**** DATA LISTING

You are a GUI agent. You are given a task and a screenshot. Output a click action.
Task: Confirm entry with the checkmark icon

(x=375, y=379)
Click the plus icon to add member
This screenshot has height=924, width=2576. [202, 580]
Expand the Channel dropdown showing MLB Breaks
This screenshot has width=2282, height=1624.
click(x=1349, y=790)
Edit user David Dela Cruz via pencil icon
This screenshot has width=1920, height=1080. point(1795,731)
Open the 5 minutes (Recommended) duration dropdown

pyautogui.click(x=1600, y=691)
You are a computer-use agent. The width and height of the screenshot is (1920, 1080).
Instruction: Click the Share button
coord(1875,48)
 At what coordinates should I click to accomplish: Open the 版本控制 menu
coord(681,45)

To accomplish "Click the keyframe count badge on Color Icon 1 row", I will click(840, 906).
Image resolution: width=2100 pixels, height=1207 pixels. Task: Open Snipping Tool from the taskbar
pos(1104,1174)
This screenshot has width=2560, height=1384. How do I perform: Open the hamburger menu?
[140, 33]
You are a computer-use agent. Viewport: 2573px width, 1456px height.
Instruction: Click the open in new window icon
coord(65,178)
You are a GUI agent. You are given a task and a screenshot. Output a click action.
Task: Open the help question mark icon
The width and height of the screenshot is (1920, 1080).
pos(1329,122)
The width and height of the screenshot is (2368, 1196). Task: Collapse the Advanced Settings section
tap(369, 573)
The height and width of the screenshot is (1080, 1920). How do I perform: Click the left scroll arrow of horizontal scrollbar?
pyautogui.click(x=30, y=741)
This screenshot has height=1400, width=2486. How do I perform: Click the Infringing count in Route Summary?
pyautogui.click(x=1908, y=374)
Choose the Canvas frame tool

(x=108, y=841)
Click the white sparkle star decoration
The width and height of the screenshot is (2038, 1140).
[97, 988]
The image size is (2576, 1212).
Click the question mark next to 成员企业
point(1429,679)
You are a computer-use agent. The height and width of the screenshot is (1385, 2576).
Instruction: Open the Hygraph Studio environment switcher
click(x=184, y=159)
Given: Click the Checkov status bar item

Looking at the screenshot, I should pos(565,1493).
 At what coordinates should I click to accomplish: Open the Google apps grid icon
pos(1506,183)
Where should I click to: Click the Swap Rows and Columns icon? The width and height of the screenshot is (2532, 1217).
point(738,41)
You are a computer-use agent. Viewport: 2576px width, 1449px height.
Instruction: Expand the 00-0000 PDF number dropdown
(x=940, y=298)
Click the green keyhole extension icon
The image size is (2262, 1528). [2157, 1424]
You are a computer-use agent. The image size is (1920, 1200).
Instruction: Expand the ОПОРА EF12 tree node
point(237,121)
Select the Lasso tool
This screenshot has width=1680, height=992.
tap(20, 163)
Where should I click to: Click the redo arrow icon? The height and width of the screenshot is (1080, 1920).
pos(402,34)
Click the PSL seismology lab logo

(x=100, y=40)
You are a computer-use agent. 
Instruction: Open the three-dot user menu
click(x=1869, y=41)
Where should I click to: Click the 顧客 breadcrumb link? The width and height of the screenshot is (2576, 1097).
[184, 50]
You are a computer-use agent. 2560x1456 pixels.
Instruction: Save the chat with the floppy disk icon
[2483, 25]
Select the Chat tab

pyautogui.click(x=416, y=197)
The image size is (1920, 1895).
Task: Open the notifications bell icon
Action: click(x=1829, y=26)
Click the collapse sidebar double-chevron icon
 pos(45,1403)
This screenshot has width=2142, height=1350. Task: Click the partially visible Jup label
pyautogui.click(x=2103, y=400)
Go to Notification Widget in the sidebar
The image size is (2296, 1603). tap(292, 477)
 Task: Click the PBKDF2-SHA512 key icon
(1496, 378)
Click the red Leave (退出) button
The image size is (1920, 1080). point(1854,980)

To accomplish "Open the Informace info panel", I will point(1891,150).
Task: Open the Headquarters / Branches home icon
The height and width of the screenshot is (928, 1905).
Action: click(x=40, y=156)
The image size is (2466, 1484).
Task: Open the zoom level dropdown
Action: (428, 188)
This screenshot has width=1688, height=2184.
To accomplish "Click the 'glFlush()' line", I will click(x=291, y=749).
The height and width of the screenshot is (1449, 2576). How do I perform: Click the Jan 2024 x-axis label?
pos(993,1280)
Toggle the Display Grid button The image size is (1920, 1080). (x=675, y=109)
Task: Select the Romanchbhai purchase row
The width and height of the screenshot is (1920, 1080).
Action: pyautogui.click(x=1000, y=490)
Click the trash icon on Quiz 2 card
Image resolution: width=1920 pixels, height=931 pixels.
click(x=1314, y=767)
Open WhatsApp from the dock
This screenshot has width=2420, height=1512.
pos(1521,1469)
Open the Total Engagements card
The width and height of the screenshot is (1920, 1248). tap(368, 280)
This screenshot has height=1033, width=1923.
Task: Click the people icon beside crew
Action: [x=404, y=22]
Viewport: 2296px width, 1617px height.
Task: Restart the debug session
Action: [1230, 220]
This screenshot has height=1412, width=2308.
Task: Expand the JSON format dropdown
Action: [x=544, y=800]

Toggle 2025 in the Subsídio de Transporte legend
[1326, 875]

********

— EXERCISE —
Look through the listing above and copy each line where the string "computer" occurs.

— SOLVED EXERCISE —
You are a computer-use agent. The width and height of the screenshot is (1920, 1080).
You are a computer-use agent. Viewport: 2573px width, 1456px height.
You are a computer-use agent. The height and width of the screenshot is (1385, 2576).
You are a computer-use agent. Viewport: 2576px width, 1449px height.
You are a computer-use agent. The image size is (1920, 1200).
You are a computer-use agent. 
You are a computer-use agent. 2560x1456 pixels.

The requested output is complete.